But the utility of thought is not its whole good. By no means. Its great good is itself. The power of thinking for oneself is the highest outcome of the cultivation of the intellect and hence a great thing in itself.

There are no advantages without disadvantages. Thinking tends to make one a lonely being. "Never less alone than when alone" is all very well, but very few are sufficient for themselves. We are by nature social. Congenial society is one of the greatest and most indispensable pleasures of life. Like all pleasures, it may be, and very often is, over indulged. It is of great importance to be able to do with a moderate amount of it. Being able to be alone and to like it, to converse with oneself, thinking, reading, writing, help much against yielding too much to the pleasures of social intercourse, when such can be had, and go far to supply for it, when not to be had.
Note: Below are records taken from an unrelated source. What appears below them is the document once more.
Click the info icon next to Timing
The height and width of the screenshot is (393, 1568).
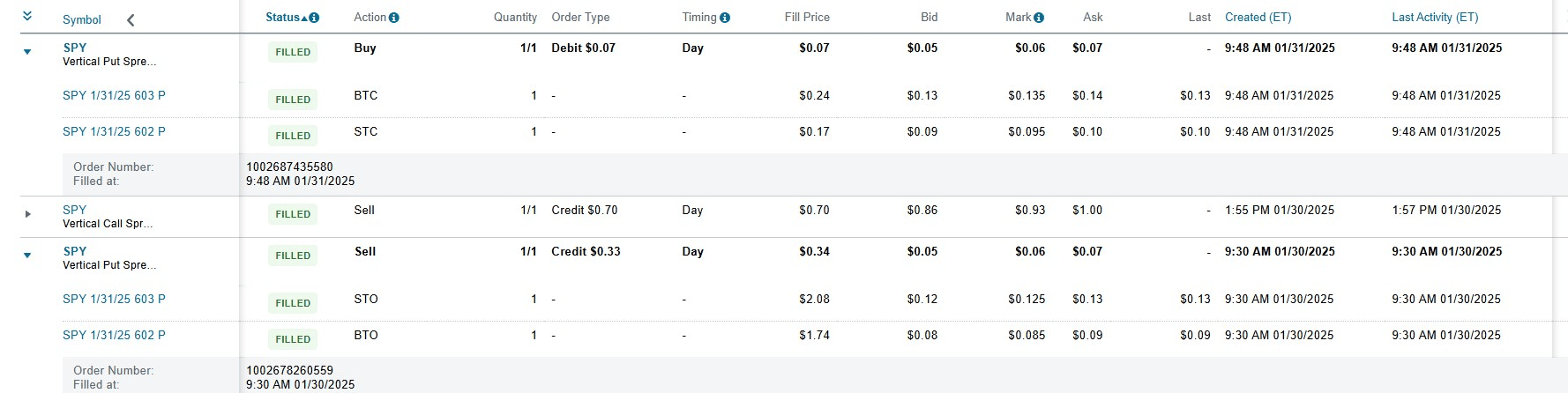click(725, 18)

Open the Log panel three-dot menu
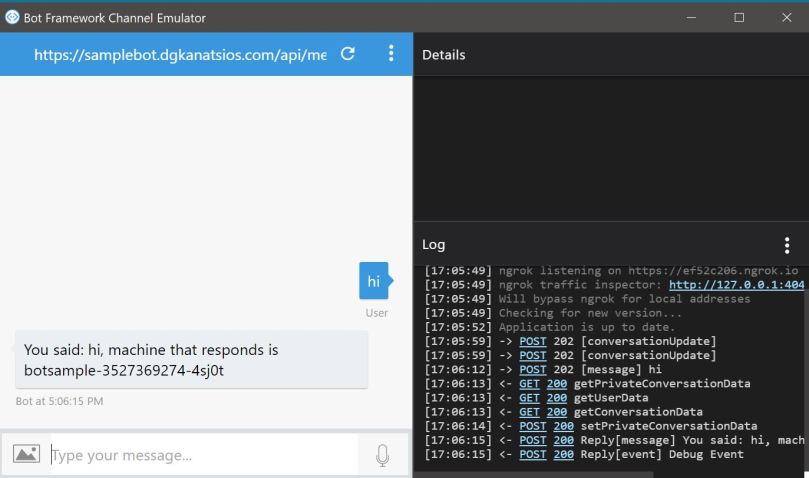[x=787, y=245]
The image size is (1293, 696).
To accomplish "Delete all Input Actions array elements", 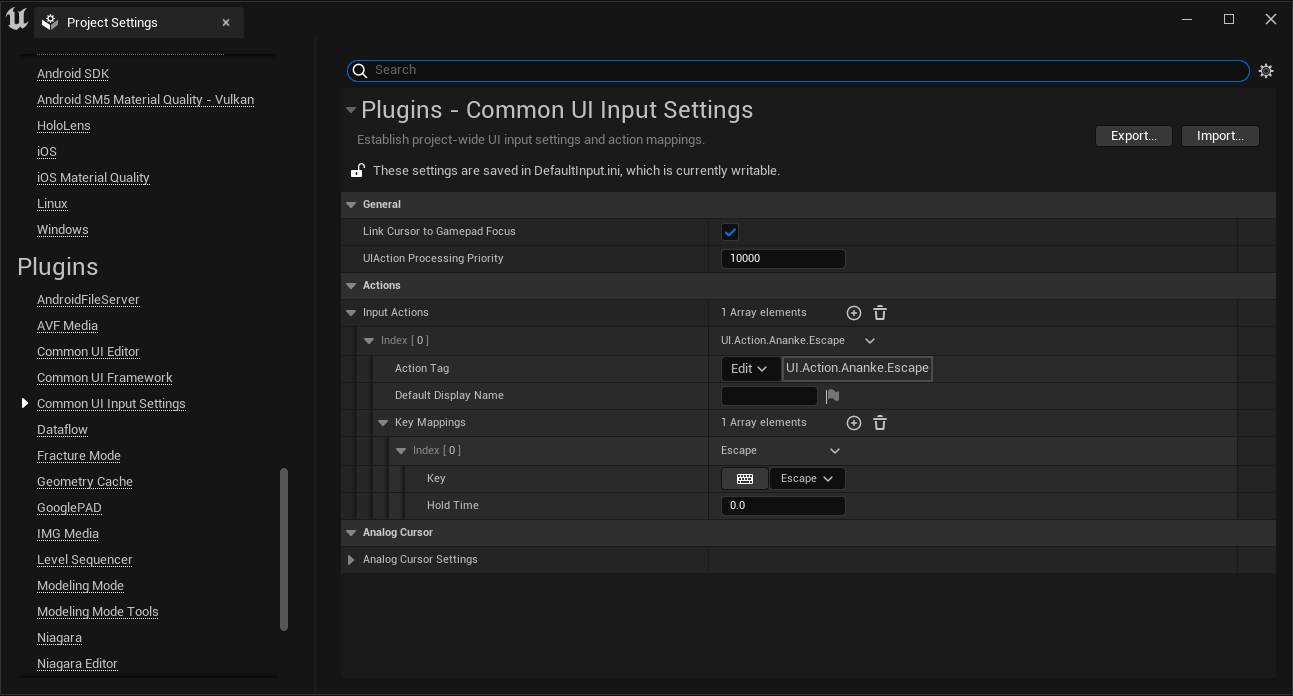I will [x=880, y=313].
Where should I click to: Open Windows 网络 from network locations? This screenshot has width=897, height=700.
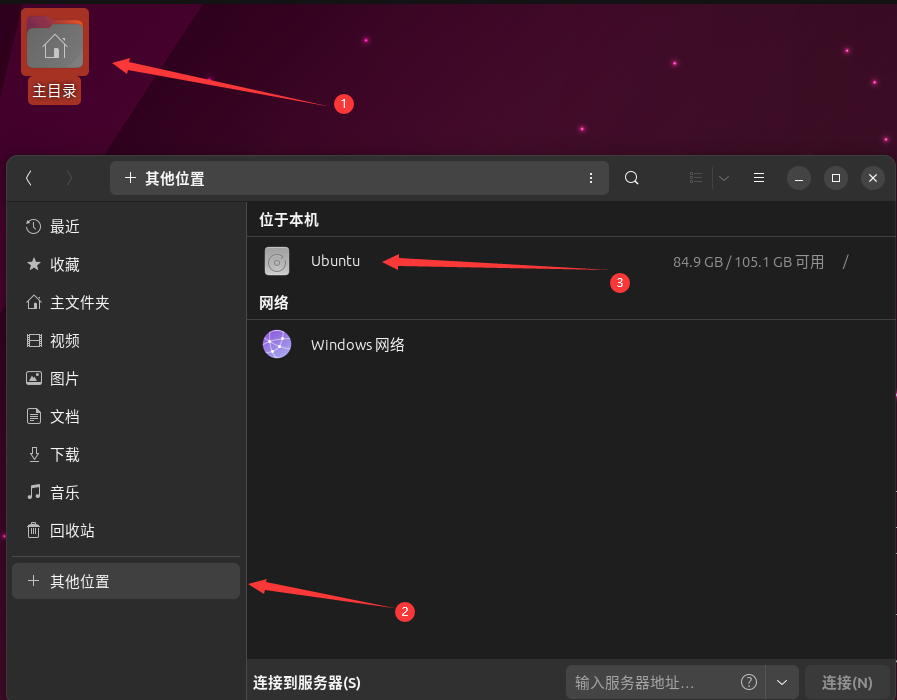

What a full and delicate pleasure it is to get hold of a book that gives us fresh and interesting thoughts and sentiments, and stimulates us to form more of the same kind for ourselves. Then we realize the truth of Mill's saying about Ward, "thought sympathizes with thought." One who has himself worked at and struggled with the puzzles and problems of human life, immediately recognizes with delight a writer or speaker, whose words reveal the genuine thinker, the fair-minded inquirer, the discoverer of truths small and great, or aspects of truth. Any one who sees and expresses old or well known truths in a new light, is a discoverer. He enjoys himself and affords to others the surprise and joy of discovery, the interest and wonder of novelty in the sphere of intellect and imagination.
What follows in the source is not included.